Neurologic Abnormalities in Human Immunodeficiency Virus Infection

, Department of Psychiatry and Neurology, Tulane University School of Medicine, New Orleans, La 

South Med J. 2001;94(3) 

In This Article

Abstract and Introduction

Neurologic abnormalities involving the central and peripheral nervous system are common in patients infected with the human immunodeficiency virus (HIV). Evidence of central nervous system infection (cerebrospinal fluid abnormalities) occurs early; however, evidence of central and peripheral nervous system dysfunction usually occurs at later stages. Neurologic manifestations may be due to chronic immunosuppression, direct neurotropic effect of HIV, or medication effects. It is important to recognize that brain and spine imaging studies are highly sensitive in detecting abnormal pathologic processes, but these studies have low specificity for establishing a specific pathologic diagnosis.

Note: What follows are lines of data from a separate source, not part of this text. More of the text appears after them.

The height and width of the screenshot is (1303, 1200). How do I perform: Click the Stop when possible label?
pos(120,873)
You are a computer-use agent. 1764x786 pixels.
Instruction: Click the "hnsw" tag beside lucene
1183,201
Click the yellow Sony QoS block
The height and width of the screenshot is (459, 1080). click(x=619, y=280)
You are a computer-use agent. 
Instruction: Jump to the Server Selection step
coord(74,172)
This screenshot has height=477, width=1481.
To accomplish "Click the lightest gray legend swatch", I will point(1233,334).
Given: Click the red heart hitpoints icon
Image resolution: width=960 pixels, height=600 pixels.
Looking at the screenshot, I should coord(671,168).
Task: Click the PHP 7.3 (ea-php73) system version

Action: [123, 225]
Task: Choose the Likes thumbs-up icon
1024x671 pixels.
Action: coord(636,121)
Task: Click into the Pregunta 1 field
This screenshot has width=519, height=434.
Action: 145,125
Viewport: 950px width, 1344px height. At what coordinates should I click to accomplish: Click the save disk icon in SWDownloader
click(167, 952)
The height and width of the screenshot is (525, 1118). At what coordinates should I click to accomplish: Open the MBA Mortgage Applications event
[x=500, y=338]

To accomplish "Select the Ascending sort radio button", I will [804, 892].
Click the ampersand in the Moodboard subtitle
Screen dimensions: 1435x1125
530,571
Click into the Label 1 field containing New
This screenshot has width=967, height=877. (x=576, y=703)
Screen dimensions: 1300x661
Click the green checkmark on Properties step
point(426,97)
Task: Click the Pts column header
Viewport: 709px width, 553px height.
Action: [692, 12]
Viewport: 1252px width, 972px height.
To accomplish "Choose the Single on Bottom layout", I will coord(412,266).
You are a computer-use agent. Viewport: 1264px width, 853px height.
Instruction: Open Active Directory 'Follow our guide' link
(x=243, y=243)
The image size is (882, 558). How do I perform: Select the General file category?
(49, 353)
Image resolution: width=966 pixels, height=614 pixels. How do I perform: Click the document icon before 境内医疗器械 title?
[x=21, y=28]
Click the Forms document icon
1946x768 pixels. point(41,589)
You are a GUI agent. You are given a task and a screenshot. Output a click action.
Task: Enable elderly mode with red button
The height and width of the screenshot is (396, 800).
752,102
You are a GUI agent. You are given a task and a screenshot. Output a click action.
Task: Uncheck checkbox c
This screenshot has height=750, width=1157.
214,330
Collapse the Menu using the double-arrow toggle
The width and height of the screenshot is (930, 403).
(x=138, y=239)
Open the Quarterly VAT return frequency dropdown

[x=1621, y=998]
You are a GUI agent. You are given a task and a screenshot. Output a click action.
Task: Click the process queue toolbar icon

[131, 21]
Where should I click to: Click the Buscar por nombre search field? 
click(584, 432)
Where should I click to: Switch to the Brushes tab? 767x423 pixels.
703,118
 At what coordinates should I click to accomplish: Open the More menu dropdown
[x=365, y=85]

Approximately 50 million people worldwide are living with human immunodeficiency virus (HIV) infection. The major target of this virus is the immune system, including lymphocytes, microglia, and macrophages; however, the nervous system may be injured at all neuraxis levels (Tables 1 and 2).[1,2,3] The nervous system is the most commonly affected organ system. Symptomatic neurologic dysfunction develops in more than 50% of individuals infected with HIV, and neuropathologic lesions are detected at autopsy in approximately 90% of cases. This may be explained by the facts that the central nervous system (CNS) is a sanctuary site for HIV and there is poor CNS penetration of antiviral drugs due to the presence of intact blood-brain barrier.

Human immunodeficiency virus is neurotropic; it has been recovered from both central and peripheral nervous system sites, and anti-HIV antibodies have been detected in the cerebrospinal fluid (CSF). The virus invades and infects the CSF early, possibly at the time of seroconversion. Even so, clinical evidence of HIV-mediated neurologic dysfunction (ie, dementia, gait impairment) typically does not occur until late in the course of infection when there is high viral load and evidence of immunosuppression manifested by a low CD4 lymphocyte count.[4,5] Immune deficiency caused by HIV renders patients vulnerable to infections by agents (viruses, bacteria, fungi, parasites) that are of low pathogenicity and virulence in immunologically competent individuals.

The demographics of HIV infection have changed. In the 1980s, the majority of HIV-infected patients in the United States were homosexual and bisexual men and patients with hemophilia who had received multiple transfusions. Recently, the relative incidence of HIV infection in intravenous drug users and heterosexual women has increased. With improvements in antiretroviral therapy, the incidence of CNS disease has been reduced; thus, the prevalence of HIV-infected patients has increased due to increased survival. Worldwide, however, less than 5% of patients infected with HIV have access to effective antiretroviral therapy.[6]

This report reviews the specific neurologic conditions encountered by a clinical neurologist at an HIV neurology clinic during his 15-year experience as consultant to the Tulane-Louisiana State University AIDS Clinical Trial Unit at the Medical Center of Louisiana in New Orleans.